Imagine your child has a back handspring and has been doing them for months now, but all of a sudden one day they are incapable of doing it without assistance. They are unsure of what is going on, but you can see that this is frustrating them. Quite frankly, it’s frustrating you as a parent too. In fact, you’ve seen this skills so many times in your backyard and living room, that you know your child is pulling one over on you. So you tell her to, “Do it!”
Your child gets upset. She says she physically can’t do a back handspring. After practice you try to ask what happened and they are unable to give you a reason other than, “I just can’t,” or “My body wouldn’t let me.” This makes no sense. Within minutes, you find yourself arguing with your child about what is wrong only further upsetting you and your child. This whole process is not only frustrating for you as the parent, the coach, but also the athlete.
What a Mental Block is….And What it is Not.
A mental block is not an athletes’ stubbornness to not perform a skill, but rather they have a chemical imbalance within their brain. This is a classic case of “fight” or “flight”. In the child’s brain, they are “fleeing” from a dangerous action as if they’ve never done a back handspring before. Knowledge and memory tells us we have. Intuition tells us this is a dangerous skill that our body shouldn’t attempt. A series of events have led up to this moment and have programmed the brain to respond to this skill in a manor of fear.
Fight, Flight or Freeze
Fear releases a chemical in the brain that tells our body is in danger. This is a natural response to situations where our brain sees something detrimental to the health of the athlete; causing the athlete to fight, flight or freeze. Most athletes will freeze and not perform the skill. Like in a situation with post traumatic stress, the athlete draws a blank. She cannot force her body to do the skill.

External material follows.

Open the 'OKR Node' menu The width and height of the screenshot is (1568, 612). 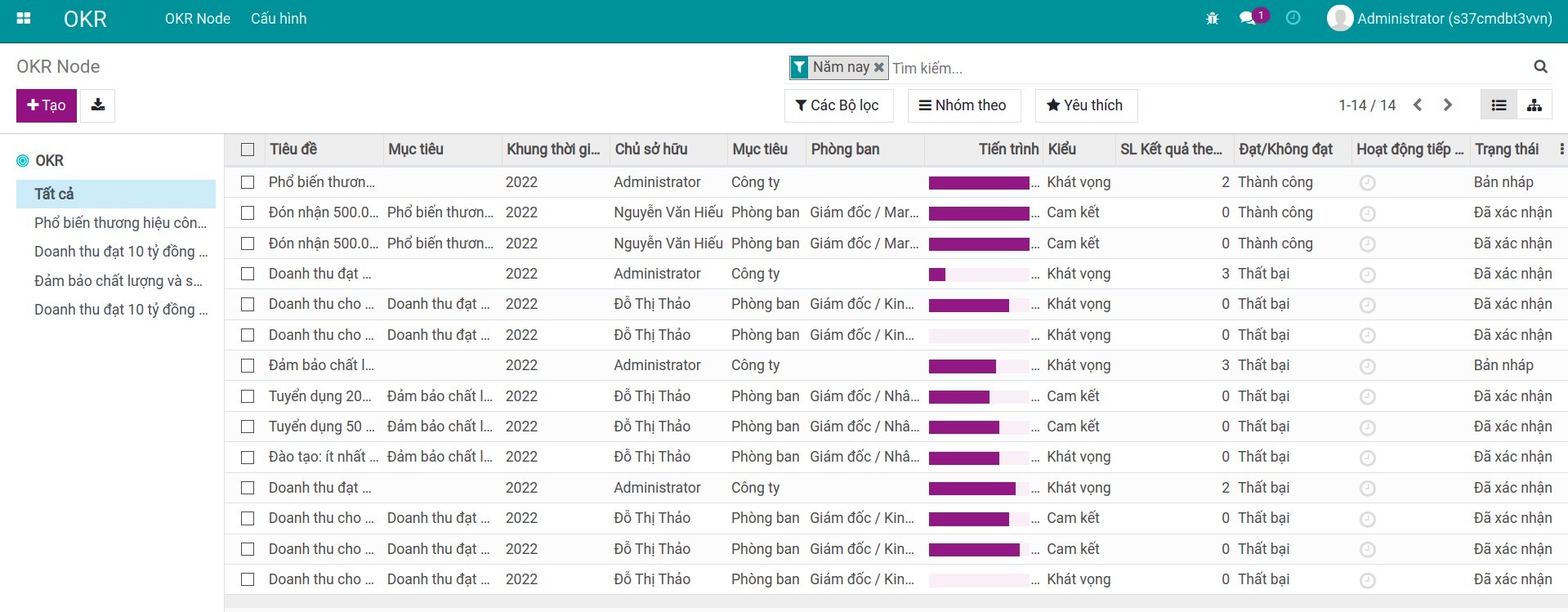(198, 19)
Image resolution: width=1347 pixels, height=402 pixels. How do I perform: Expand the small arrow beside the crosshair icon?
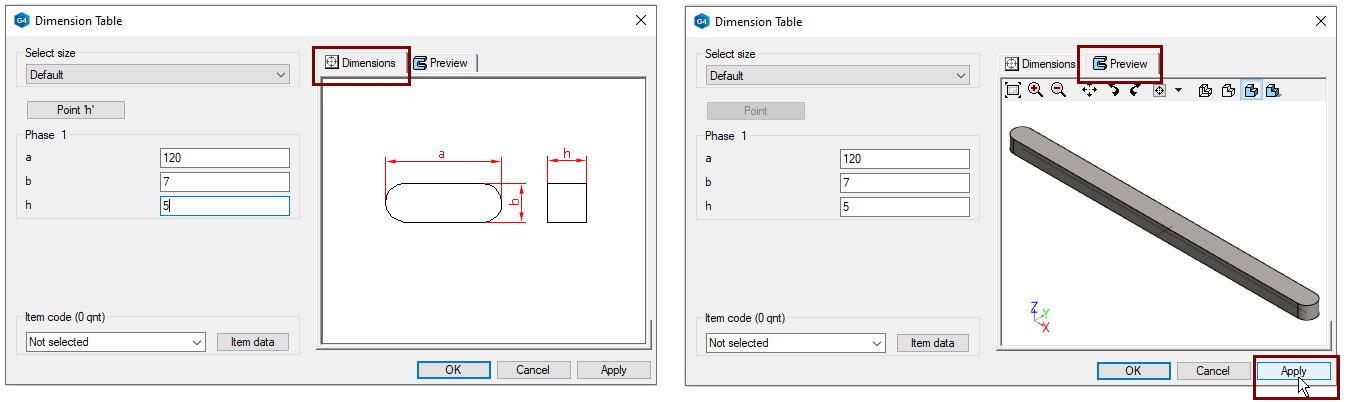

Others can experience flight where they will avoid the skill all together, and finally fight, where the athlete will lash out at their coach or parents because they do not want to perform the skill. While this chemical imbalance is emotionally challenging, it can repair back to normal.
How do you get a Mental Block?
Mental blocks most often occur when an athlete is recovering from an injury or had a scary fall (even if they did not get injured). An athlete’s brain will remember the injury and prevent them from performing their skills again because they don’t want to get hurt again. The injury could have happened recently, or more often than not, the injury or “scare” happened weeks or months ago. These same athletes develop mental blocks because they expect to pick up right where they left off and that is not always possible.
If you were out for an extended period of time how can you expect your body to perform at a level your were at when you were healthy?
For athletes who are currently injured here are five tips for preventing a mental block when you are healthy again.
#1 Stay Conditioned
Work on your core and cardio as much as the doctor allows Focus on an area you are weak in (shoulder strength or flexibility, for example) and work on it in your down time.
Prepare and focus to flip again. Watch videos of you tumbling before your injury or videos of these skills you are preparing to work on again.
#3 Set Realistic Expectations
It is unrealistic to expect you’ll pick up RIGHT where you left off. It is realistic however, to recognize how your body feels and know that you’re likely to progress a little every day.
#4 Pace Yourself
Allow your fight or flight response to acclimate itself again with your tumbling. Start with the basics and build up from there.
#5 Coaches and Parents Be Supportive and Eliminate Pressure
If athletes don’t have time to prepare their bodies mentally and physically they are more likely to experience mental blocks. No matter the injury of the athlete there are always step that can and should be taken to help them grow and sustain a healthy mind and body.
During a true mental block, you will be exhausted, because you just want your child to succeed and take away all the pain they feel during this frustrating time. Taking small steps and recognize that the progress is one of the best things we can do for our athletes. There is no miracle fix to getting over a mental block; our athletes need time to retrain their brain to remove the fear that is stopping them from succeeding.
During times athletes experience mental blocks I have seen parents dangle incentives in front of their child assuming that this will fix the problem. Promising your child an iPhone or $100 if they get their skills back will only cause more stress and pressure on the child. They will be so consumed by their reward they will not be able to give all their focus on fixing the issue. Remember – they want their skills back even more than you do.
Stay positive and trust the process. Your athletes will be glad you did.